— Your goal —
Write out every entry again exactly as it stands.

═══ Records to use ═══

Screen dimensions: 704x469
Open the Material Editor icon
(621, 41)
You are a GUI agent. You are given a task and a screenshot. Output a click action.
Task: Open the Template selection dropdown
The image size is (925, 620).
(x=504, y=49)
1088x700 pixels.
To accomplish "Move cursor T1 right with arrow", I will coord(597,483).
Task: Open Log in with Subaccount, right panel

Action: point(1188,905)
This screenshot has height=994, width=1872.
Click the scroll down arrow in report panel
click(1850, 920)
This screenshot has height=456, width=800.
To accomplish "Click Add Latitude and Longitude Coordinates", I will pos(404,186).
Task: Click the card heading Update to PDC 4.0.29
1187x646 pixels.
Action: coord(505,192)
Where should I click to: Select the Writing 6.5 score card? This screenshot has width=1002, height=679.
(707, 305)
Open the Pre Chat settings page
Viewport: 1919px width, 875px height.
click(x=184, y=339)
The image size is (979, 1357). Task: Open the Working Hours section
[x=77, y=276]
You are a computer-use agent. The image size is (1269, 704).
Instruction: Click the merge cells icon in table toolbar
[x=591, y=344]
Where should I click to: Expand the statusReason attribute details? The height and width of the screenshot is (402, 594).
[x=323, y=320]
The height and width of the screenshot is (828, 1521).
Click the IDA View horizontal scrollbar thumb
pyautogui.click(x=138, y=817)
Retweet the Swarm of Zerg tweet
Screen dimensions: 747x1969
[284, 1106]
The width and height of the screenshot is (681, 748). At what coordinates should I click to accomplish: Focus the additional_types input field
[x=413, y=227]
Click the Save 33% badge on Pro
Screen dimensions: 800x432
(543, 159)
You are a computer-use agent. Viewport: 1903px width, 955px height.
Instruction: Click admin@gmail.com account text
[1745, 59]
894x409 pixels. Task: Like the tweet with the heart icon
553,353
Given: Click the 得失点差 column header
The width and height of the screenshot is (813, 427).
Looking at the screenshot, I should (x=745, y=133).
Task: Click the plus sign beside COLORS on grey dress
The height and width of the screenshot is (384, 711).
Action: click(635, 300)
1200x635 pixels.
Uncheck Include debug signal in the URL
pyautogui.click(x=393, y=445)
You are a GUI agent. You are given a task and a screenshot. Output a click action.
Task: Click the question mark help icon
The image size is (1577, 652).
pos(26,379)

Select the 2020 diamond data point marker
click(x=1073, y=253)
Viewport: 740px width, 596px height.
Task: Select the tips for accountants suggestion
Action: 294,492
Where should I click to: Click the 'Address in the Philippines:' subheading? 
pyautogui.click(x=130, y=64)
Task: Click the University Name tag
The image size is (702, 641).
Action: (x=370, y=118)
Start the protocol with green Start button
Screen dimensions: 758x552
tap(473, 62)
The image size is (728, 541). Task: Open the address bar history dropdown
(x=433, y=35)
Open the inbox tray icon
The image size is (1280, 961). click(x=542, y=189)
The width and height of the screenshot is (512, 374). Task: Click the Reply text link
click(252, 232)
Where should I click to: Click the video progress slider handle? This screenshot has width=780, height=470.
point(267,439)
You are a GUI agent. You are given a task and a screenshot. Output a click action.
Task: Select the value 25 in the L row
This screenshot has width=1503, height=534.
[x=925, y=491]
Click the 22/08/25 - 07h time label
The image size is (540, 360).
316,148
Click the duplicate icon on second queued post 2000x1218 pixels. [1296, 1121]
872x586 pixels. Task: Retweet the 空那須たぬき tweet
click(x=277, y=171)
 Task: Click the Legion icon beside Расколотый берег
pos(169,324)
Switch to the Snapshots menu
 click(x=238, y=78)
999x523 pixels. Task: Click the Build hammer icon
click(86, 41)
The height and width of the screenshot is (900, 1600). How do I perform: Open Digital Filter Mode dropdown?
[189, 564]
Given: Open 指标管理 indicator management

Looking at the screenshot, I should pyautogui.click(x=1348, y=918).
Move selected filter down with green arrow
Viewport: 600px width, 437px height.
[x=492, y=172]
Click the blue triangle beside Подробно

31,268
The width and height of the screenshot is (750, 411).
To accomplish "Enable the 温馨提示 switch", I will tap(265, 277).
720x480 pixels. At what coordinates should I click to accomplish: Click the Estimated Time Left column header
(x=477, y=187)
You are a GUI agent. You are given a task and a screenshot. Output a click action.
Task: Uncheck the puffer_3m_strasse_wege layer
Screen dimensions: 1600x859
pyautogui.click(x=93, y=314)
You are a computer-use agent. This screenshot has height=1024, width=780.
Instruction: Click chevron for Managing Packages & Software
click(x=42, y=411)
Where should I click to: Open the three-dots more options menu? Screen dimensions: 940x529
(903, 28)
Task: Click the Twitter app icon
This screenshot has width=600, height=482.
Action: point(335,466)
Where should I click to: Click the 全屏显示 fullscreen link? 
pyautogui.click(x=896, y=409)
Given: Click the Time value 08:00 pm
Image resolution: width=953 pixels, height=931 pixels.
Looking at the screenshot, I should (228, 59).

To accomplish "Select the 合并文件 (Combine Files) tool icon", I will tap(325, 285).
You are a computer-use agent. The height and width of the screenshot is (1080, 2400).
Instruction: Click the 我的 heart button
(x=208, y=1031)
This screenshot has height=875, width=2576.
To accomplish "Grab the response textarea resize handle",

═══

— Task output —
Screen dimensions: 704x469
Open the Material Editor icon
(621, 41)
You are a GUI agent. You are given a task and a screenshot. Output a click action.
Task: Open the Template selection dropdown
The image size is (925, 620).
(x=504, y=49)
1088x700 pixels.
To accomplish "Move cursor T1 right with arrow", I will coord(597,483).
Task: Open Log in with Subaccount, right panel

Action: point(1188,905)
This screenshot has height=994, width=1872.
Click the scroll down arrow in report panel
click(1850, 920)
This screenshot has height=456, width=800.
To accomplish "Click Add Latitude and Longitude Coordinates", I will pos(404,186).
Task: Click the card heading Update to PDC 4.0.29
1187x646 pixels.
Action: coord(505,192)
Where should I click to: Select the Writing 6.5 score card? This screenshot has width=1002, height=679.
(707, 305)
Open the Pre Chat settings page
Viewport: 1919px width, 875px height.
click(x=184, y=339)
The image size is (979, 1357). Task: Open the Working Hours section
[x=77, y=276]
You are a computer-use agent. The image size is (1269, 704).
Instruction: Click the merge cells icon in table toolbar
[x=591, y=344]
Where should I click to: Expand the statusReason attribute details? The height and width of the screenshot is (402, 594).
[x=323, y=320]
The height and width of the screenshot is (828, 1521).
Click the IDA View horizontal scrollbar thumb
pyautogui.click(x=138, y=817)
Retweet the Swarm of Zerg tweet
Screen dimensions: 747x1969
[284, 1106]
The width and height of the screenshot is (681, 748). At what coordinates should I click to accomplish: Focus the additional_types input field
[x=413, y=227]
Click the Save 33% badge on Pro
Screen dimensions: 800x432
(543, 159)
You are a computer-use agent. Viewport: 1903px width, 955px height.
Instruction: Click admin@gmail.com account text
[1745, 59]
894x409 pixels. Task: Like the tweet with the heart icon
553,353
Given: Click the 得失点差 column header
The width and height of the screenshot is (813, 427).
Looking at the screenshot, I should (x=745, y=133).
Task: Click the plus sign beside COLORS on grey dress
The height and width of the screenshot is (384, 711).
Action: click(635, 300)
1200x635 pixels.
Uncheck Include debug signal in the URL
pyautogui.click(x=393, y=445)
You are a GUI agent. You are given a task and a screenshot. Output a click action.
Task: Click the question mark help icon
The image size is (1577, 652).
pos(26,379)

Select the 2020 diamond data point marker
click(x=1073, y=253)
Viewport: 740px width, 596px height.
Task: Select the tips for accountants suggestion
Action: 294,492
Where should I click to: Click the 'Address in the Philippines:' subheading? 
pyautogui.click(x=130, y=64)
Task: Click the University Name tag
The image size is (702, 641).
Action: (x=370, y=118)
Start the protocol with green Start button
Screen dimensions: 758x552
tap(473, 62)
The image size is (728, 541). Task: Open the address bar history dropdown
(x=433, y=35)
Open the inbox tray icon
The image size is (1280, 961). click(x=542, y=189)
The width and height of the screenshot is (512, 374). Task: Click the Reply text link
click(252, 232)
Where should I click to: Click the video progress slider handle? This screenshot has width=780, height=470.
point(267,439)
You are a GUI agent. You are given a task and a screenshot. Output a click action.
Task: Select the value 25 in the L row
This screenshot has width=1503, height=534.
[x=925, y=491]
Click the 22/08/25 - 07h time label
The image size is (540, 360).
316,148
Click the duplicate icon on second queued post 2000x1218 pixels. [1296, 1121]
872x586 pixels. Task: Retweet the 空那須たぬき tweet
click(x=277, y=171)
 Task: Click the Legion icon beside Расколотый берег
pos(169,324)
Switch to the Snapshots menu
 click(x=238, y=78)
999x523 pixels. Task: Click the Build hammer icon
click(86, 41)
The height and width of the screenshot is (900, 1600). How do I perform: Open Digital Filter Mode dropdown?
[189, 564]
Given: Open 指标管理 indicator management

Looking at the screenshot, I should pyautogui.click(x=1348, y=918).
Move selected filter down with green arrow
Viewport: 600px width, 437px height.
[x=492, y=172]
Click the blue triangle beside Подробно

31,268
The width and height of the screenshot is (750, 411).
To accomplish "Enable the 温馨提示 switch", I will tap(265, 277).
720x480 pixels. At what coordinates should I click to accomplish: Click the Estimated Time Left column header
(x=477, y=187)
You are a GUI agent. You are given a task and a screenshot. Output a click action.
Task: Uncheck the puffer_3m_strasse_wege layer
Screen dimensions: 1600x859
pyautogui.click(x=93, y=314)
You are a computer-use agent. This screenshot has height=1024, width=780.
Instruction: Click chevron for Managing Packages & Software
click(x=42, y=411)
Where should I click to: Open the three-dots more options menu? Screen dimensions: 940x529
(903, 28)
Task: Click the Twitter app icon
This screenshot has width=600, height=482.
Action: point(335,466)
Where should I click to: Click the 全屏显示 fullscreen link? 
pyautogui.click(x=896, y=409)
Given: Click the Time value 08:00 pm
Image resolution: width=953 pixels, height=931 pixels.
Looking at the screenshot, I should (228, 59).

To accomplish "Select the 合并文件 (Combine Files) tool icon", I will tap(325, 285).
You are a computer-use agent. The height and width of the screenshot is (1080, 2400).
Instruction: Click the 我的 heart button
(x=208, y=1031)
This screenshot has height=875, width=2576.
To accomplish "Grab the response textarea resize handle",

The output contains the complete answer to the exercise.